-------- Task inputs --------

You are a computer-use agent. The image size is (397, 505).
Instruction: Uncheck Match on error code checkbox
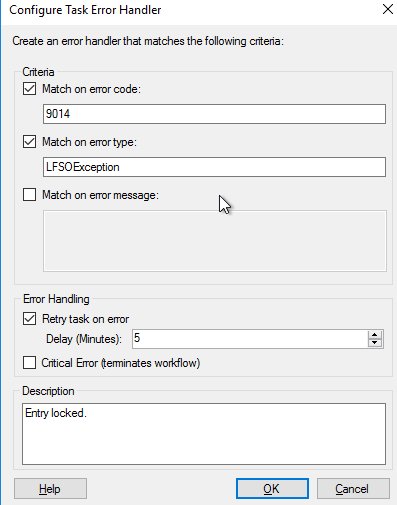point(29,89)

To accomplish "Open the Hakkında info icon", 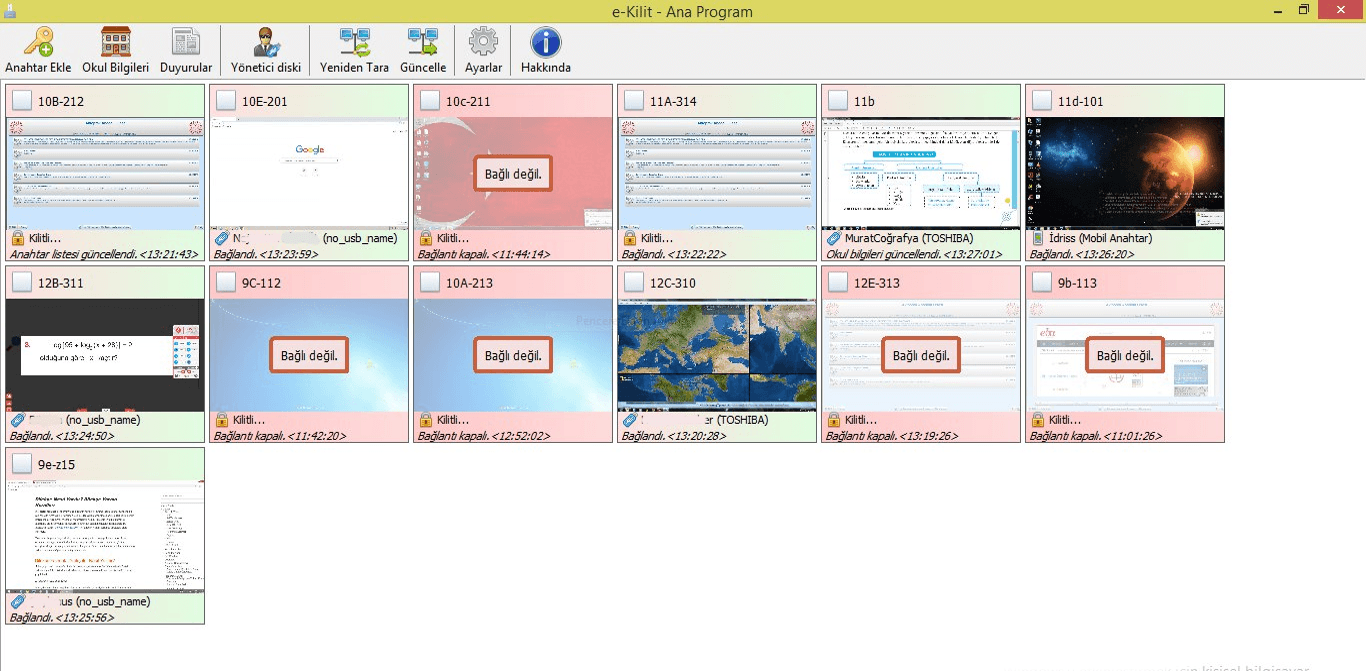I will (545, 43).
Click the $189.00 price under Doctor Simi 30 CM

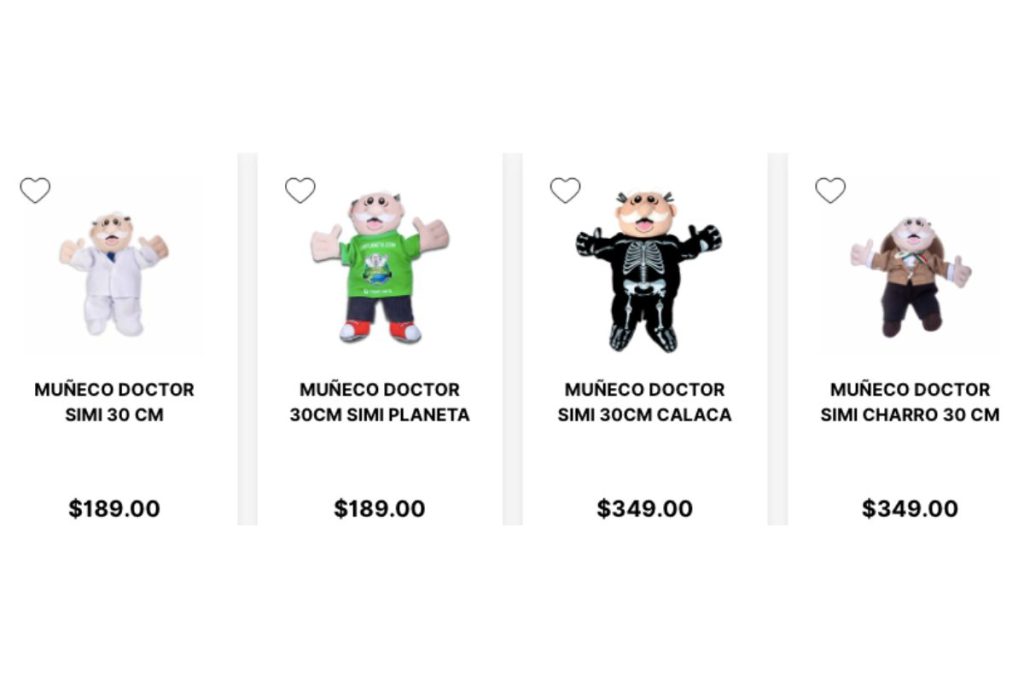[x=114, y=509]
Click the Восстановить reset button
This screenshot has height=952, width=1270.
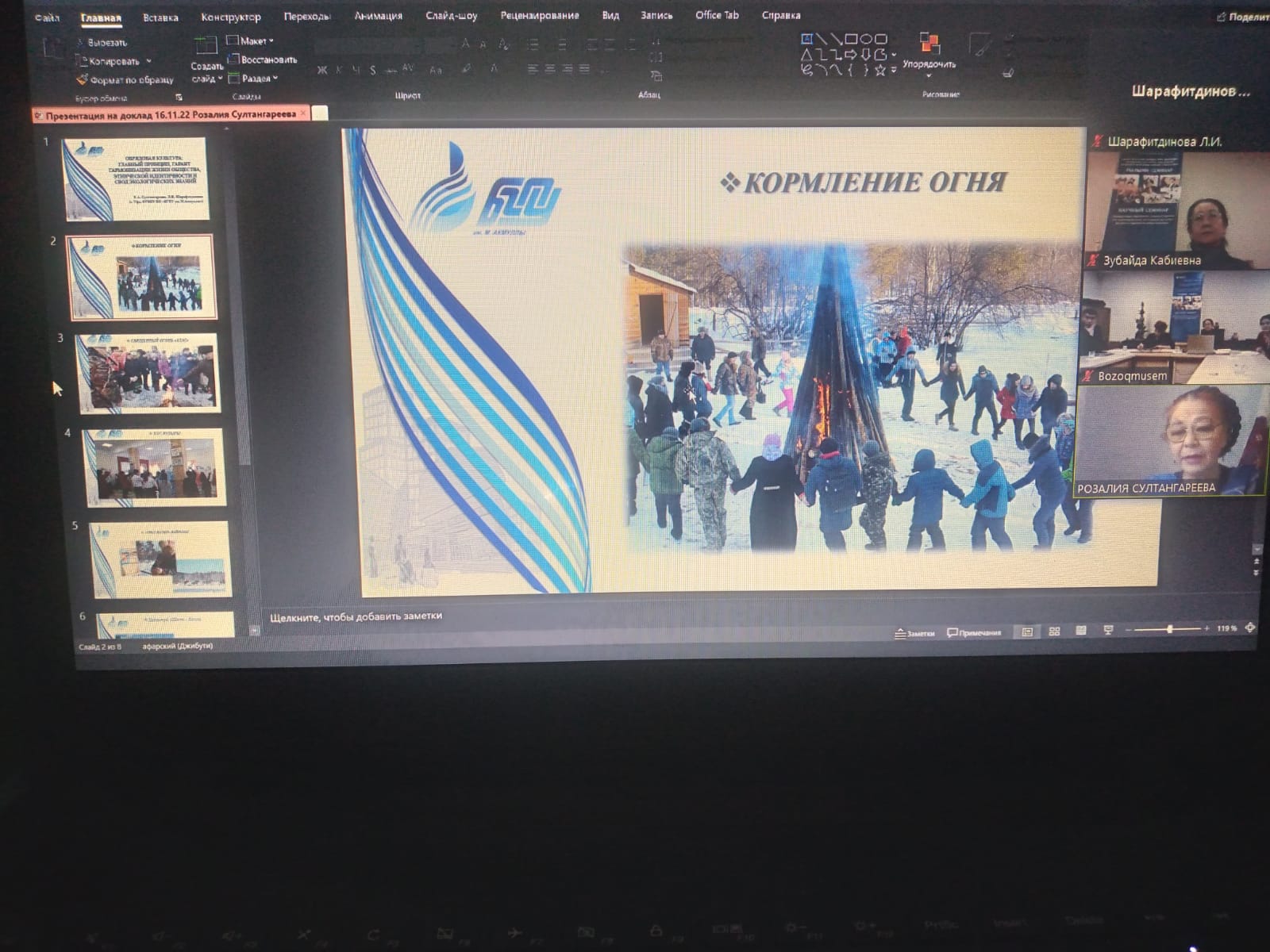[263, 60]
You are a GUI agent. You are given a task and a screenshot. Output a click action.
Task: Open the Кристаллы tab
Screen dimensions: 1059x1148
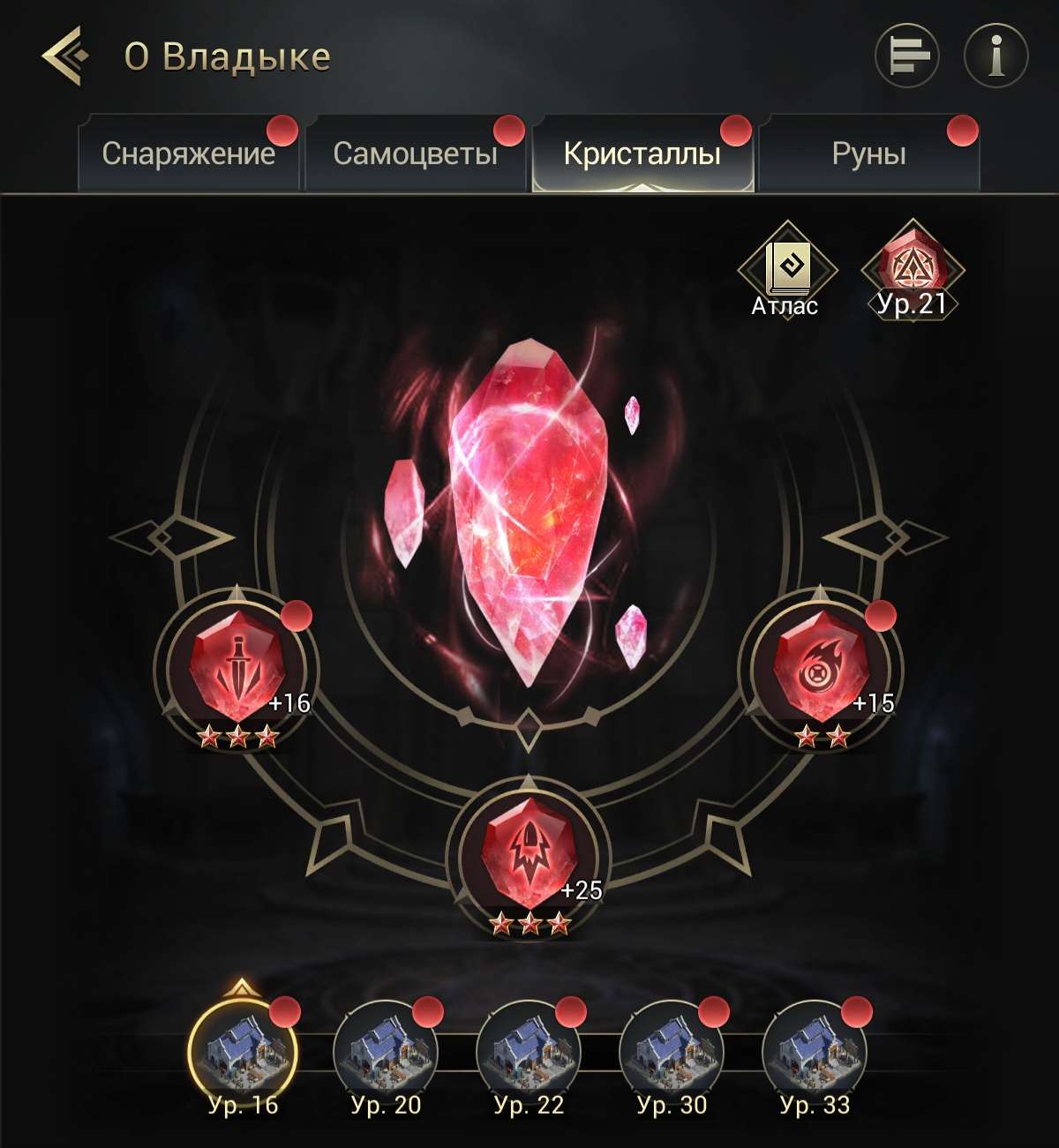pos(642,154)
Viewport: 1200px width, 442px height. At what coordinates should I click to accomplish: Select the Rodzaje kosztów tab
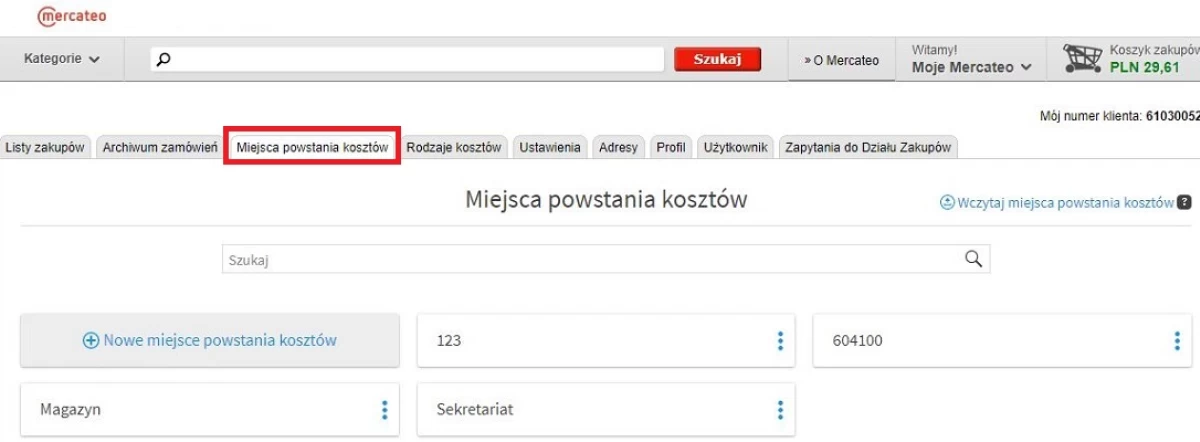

--------

Required action —
Some lines of the records may hold the word "agent". How many do? Answer with a number and nothing else.

Problem solution —
2